Tag: multithreading

Simple Way To Structure Threads For Control

Background

I’ve previously discussed the differences between the BackgroundWorker and Thread classes, but I figured it would be useful to touch on some code. I’d like to share the pattern I commonly use when creating threads in C# and discuss some of the highlights.

The Single Thread

I like to use this design when I have a single thread I need to run and in the context of my object responsible for running the thread, I do mean having a single thread. Of course, you could have your object in control of multiple threads as long as you repeat this design pattern for each of them.

Here’s the interface that I’ll be using for all of the examples:

    internal interface IThreadRunner
    {
        #region Exposed Members

        void Start();

        void Stop();

        #endregion 
    }

Behold!

    internal class SingleThreadRunner : IThreadRunner
    {
        #region Fields

        private readonly object _threadLock;
        private readonly AutoResetEvent _trigger;
        private Thread _theOneThread;

        #endregion

        #region Constructors

        /// 
        /// Prevents a default instance of the class from being created.
        /// 
        private SingleThreadRunner()
        {
            _threadLock = new object();
            _trigger = new AutoResetEvent(false);
        }

        #endregion

        #region Exposed Members

        public static IThreadRunner Create()
        {
            return new SingleThreadRunner();
        }

        public void Start()
        {
            lock (_threadLock)
            {
                // check if already running
                if (_theOneThread != null)
                {
                    return;
                }

                _theOneThread = new Thread(DoWork);
                _theOneThread.Name = "The One Thread";
                _theOneThread.Start(_trigger);
            }
        }

        public void Stop()
        {
            lock (_threadLock)
            {
                // check if not running
                if (_theOneThread == null)
                {
                    return;
                }

                _theOneThread = null;
                _trigger.Set();
            }
        }

        #endregion

        #region Internal Members

        private void DoWork(object parameter)

* Data *

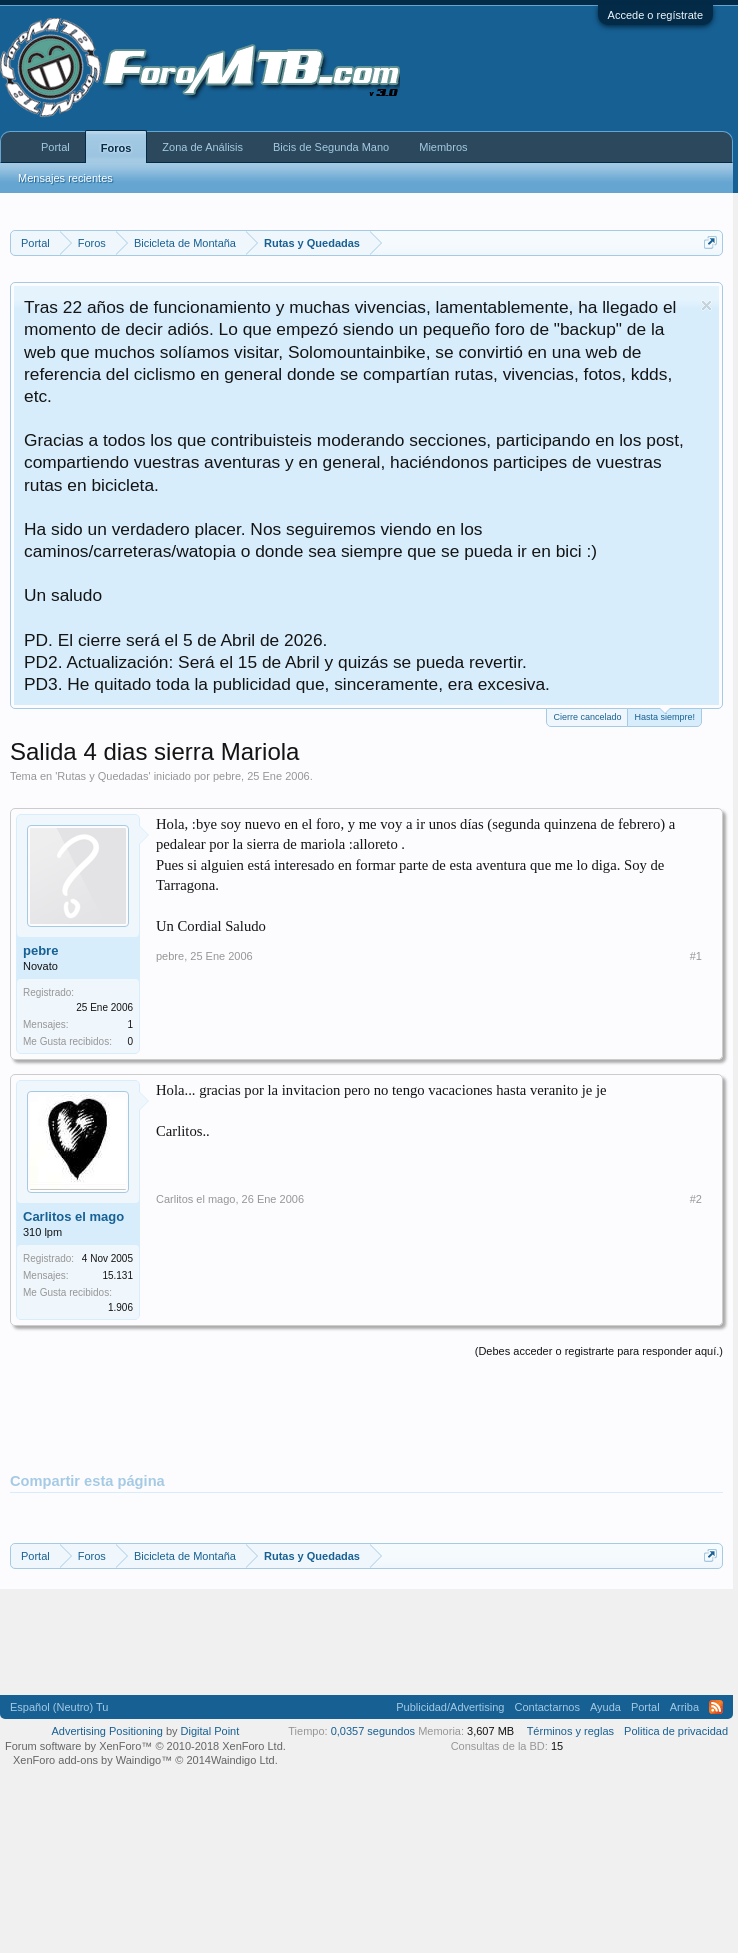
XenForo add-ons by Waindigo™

...

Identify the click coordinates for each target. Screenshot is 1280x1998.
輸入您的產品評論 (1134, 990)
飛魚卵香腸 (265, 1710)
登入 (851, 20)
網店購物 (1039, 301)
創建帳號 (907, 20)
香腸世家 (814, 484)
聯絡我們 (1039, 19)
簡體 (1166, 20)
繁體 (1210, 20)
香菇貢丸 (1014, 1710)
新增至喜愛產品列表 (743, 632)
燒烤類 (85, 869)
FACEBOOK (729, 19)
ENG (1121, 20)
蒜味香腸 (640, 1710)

* Directions *
1. In the threading article, what name does the Start method give the new thread?
2. List every field declared in the SingleThreadRunner class of the threading article, with its type.
3. Resume the threading article from where it stops.

* Per-task answers *
1. "The One Thread"

2.
object _threadLock
AutoResetEvent _trigger
Thread _theOneThread

3.
        {
            var currentThread = Thread.CurrentThread;

            // this was the trigger that we passed in. elesewhere in the 
            // instance, we can use this object to wake up the thread.
            var trigger = (AutoResetEvent)parameter;

            try
            {
                // keep running while we're expected to be running
                while (currentThread == _theOneThread)
                {
                    // DO ALL SORTS OF AWESOME WORK HERE.
                    Console.WriteLine("Awesome work being done.");

                    // put this thread to sleep, but remember it can be woken 
                    // up from other places in this instance.
                    trigger.WaitOne(1000);
                }
            }
            finally
            {
                lock (_threadLock)
                {
                    // if we were still expected to be running, change the 
                    // state to suggest that we're not
                    if (_theOneThread == currentThread)
                    {
                        _theOneThread = null;
                    }
                }
            }
        }

        #endregion
    }

This design was taken from some Java programming I had done in a previous life. Essentially, I have a thread that is responsible for doing some work in a loop. It could be anything… Periodically polling for some data, a work dequeing thread, a random-cursor-moving thread… Anything! The point is, you only want one of these suckers hanging around. How is this accomplished?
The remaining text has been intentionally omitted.